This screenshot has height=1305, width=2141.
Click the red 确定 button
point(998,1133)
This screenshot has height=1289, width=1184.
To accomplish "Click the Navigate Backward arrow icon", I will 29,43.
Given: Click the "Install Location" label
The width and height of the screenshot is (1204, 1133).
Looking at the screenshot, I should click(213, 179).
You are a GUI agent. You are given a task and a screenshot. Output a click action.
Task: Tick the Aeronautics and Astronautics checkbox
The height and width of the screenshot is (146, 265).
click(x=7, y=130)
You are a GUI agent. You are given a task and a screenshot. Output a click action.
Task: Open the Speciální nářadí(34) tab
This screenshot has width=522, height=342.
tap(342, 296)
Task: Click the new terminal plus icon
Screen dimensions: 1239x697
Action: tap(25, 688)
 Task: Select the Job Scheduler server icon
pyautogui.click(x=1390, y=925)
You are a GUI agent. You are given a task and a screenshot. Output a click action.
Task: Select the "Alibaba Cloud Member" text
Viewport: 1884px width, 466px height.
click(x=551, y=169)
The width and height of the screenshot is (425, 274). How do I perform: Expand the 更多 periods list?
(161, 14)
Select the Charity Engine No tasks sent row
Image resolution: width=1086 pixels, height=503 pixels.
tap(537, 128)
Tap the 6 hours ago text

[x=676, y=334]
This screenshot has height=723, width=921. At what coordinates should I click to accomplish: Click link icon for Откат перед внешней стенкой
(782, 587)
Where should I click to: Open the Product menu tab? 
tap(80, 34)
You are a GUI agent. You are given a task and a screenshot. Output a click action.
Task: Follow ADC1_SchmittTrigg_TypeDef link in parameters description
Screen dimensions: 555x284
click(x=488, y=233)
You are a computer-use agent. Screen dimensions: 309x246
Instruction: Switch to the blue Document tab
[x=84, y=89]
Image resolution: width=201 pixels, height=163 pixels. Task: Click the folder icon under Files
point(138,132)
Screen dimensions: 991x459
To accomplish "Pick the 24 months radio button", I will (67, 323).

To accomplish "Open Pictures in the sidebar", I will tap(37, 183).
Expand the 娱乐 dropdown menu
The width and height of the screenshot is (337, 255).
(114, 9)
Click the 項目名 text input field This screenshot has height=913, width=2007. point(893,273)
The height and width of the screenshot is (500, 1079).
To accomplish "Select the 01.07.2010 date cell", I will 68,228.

● ● ● ● ● ● ●

• **TASK REQUIREMENTS**:
Please count how many lines in the items above contain the word "Select" and reply with the number alone.

• **EXERCISE OUTPUT**:
4